• _Dataset entries_
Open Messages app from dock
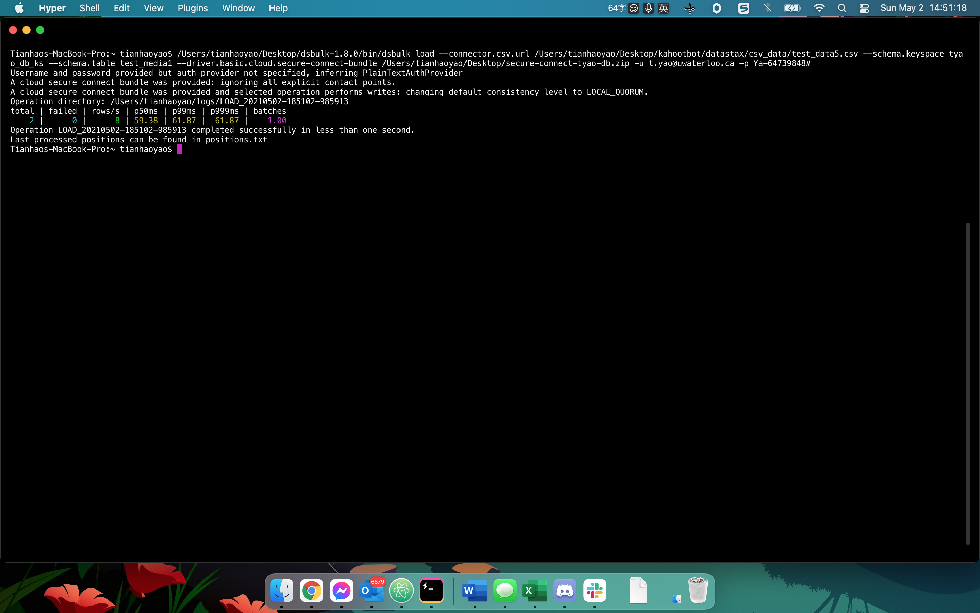 coord(505,591)
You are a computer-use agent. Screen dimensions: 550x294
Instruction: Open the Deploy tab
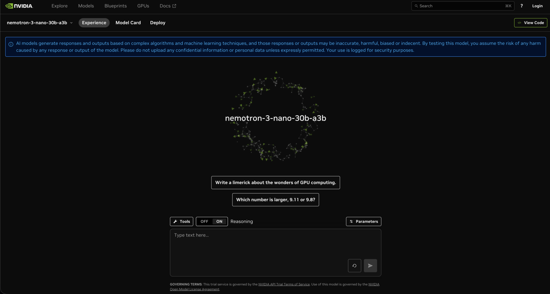click(x=158, y=23)
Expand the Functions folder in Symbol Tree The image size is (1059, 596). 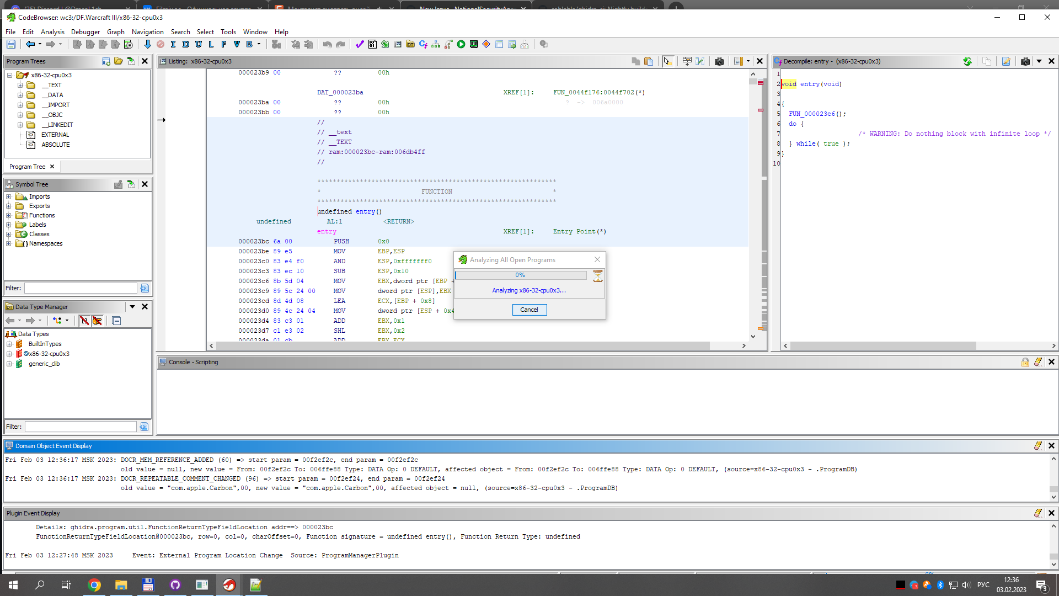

• _WHAT TO WORK ON_
Would you give the records again exactly, dropping the pictures?

• _RESULT FOR THIS EXERCISE_
Open Messages app from dock
 coord(505,591)
You are a computer-use agent. Screen dimensions: 550x294
Instruction: Open the Deploy tab
click(x=158, y=23)
Expand the Functions folder in Symbol Tree The image size is (1059, 596). 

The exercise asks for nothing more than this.